Mine would be not eating until I'm STARVING & then make poor choices. It's because I'm always so worried about making the wrong decisions that I avoid it. Stupid, I know.
I'm also bad for not being able to eat a portion of something sweet (ice cream, baked goods, etc.) & put it away. If it's in the house I eat it until it is ALL gone. My poor husband cannot have ice cream or cookies unless he hides it from me!
For me it's emotional eating. All emotions, both positive or negative (but mostly negative) seem to trigger a desire to stuff myself with whatever is on hand. Who knew, but it IS possible to binge on veggies... When they say to be successful with weight loss long-term, you have to fix the underlying reason why you eat, this one is definitely mine. Food has been my consolation and my reward for as long as I can remember. I'm working on finding healthy replacements!
I'm with Tammy. I have to eat throughout the day. If I don't, by the time I get home I am so hungry that it overpowers any kind of control I had. Then I reach for ANYTHING!
Monica
I see that back in June, I posted that my biggest problem was eating alone. Well...it still is! I stopped at Whole Foods on the way home from work yesterday and ended up eating an entire container of mini frosted cupcakes (12 of them ) in the car on my way home. If someone had been with me, I wouldn't have bought ANY junk food
If I haven't done something for over 10 weeks, then is my habit officially kicked? No, huh I didn't think so.

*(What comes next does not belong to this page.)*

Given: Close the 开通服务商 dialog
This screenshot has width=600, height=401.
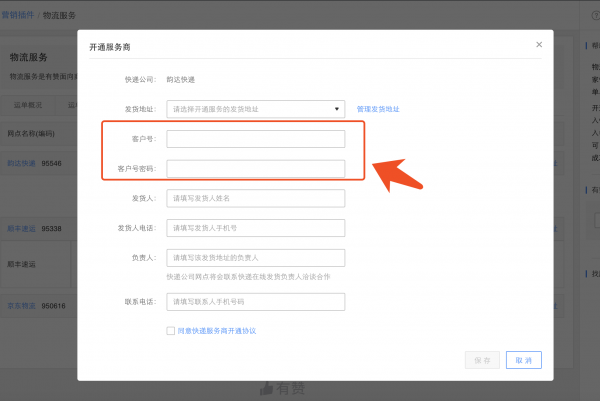Looking at the screenshot, I should (539, 44).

Well what has gotten me so overweight in the first place is terrible bingeing. Large amounts of food. Mindless eating, eating without thinking about the consequences. But like I said it's been over 10 weeks since I've done that. I hope to G-d that I never, ever, ever do anything like that again.
My biggest problem is stress eating, and 'batching' in my head, ie, can't have a gingersnap w/o some eggnog, can't have a sugar cookie w/o a cup of hot cocoa, can't have a cinnamon log cookie w/o some dark chocolate fudge. My current plan, to not have ANY of it then, works for now, but I know that won't work forever.
Mine is not having healthy, planned meals at home. It's too easy to go out and make bad choices when there's nothing obvious or easy to eat at home. Eating restaurant food becomes eating comfort food, then comes trouble.
Another problem that I have at times is "Rationalizing that it's OK just this once". That I feel entitled to it. This can definitely get out of hand for me. EX. 10 days ago was DH's B-day and I baked a cake. Thought that I totally deserved a slice of it. I ended up having 4 huge slices, licked the knife and sucked the icing off all 42 candles. What I did deserve was the 2 lbs. that I gained and have worked my butt off now to try to take off.
Mine always was fast food. All though I have pretty much whipped that. Now my biggest problem is my treat day. I allow myself one treat day a week but it more often than not goes further than a treat day should. Ideally I would like to stick to going no more than 600 calories over. However it ends up being in thousands over. Yes I still lose weight but I don't like the way it makes me feel and think.
I have so many, heh! I will pick the top 3 -- from worst, to second worst, to third worst.
1. Boredom eating at work. If it's a slow day at work, I'll munch. It's something I can do while at the computer, sort of a multi-tasked 'reward' for myself. Somehow, my boredom eating veers toward chocolate and sweets, even if healthy choices are around, because of...
2. The "I deserve something good-tasting!" feeling. Gosh, it's such a miserable day at work, I deserve to have someting good-tasting! Like, oh, a pound bag of M&Ms. Unfortunately for me, good tasting does not always equal good tasting. I mean, there are tons of foods, either healthy foods, better than a burger and fries at a fast food joint. But that leads to...
3. Ingrained habits! The "bad day at work, don't want to cook, need something fast!" mindset has traditionally driven me to fast food, for 'treats'. Breaking this habit is hard! I can see myself exhibiting it, and sometimes, I can stop and substitute. Sometimes I can't. Trying to replace the habit with a non-food reward has not been effective as of yet. I keep trying things and hoping, though!
Now my biggest problem is my treat day. I allow myself one treat day a week but it more often than not goes further than a treat day should. Ideally I would like to stick to going no more than 600 calories over. However it ends up being in thousands over. Yes I still lose weight but I don't like the way it makes me feel and think.
Only a man could get away with eating all those extra calories and still lose weight. It's just not fair!!! A whole treat DAY? I was thinking perhaps to add 1 treat a week, but a whole DAY? Women just can't do it. Oh well. So goes it. You keep on enjoying your treat day Howie and I'll keep on enjoying my.................veggies, yeah that's what I'll enjoy.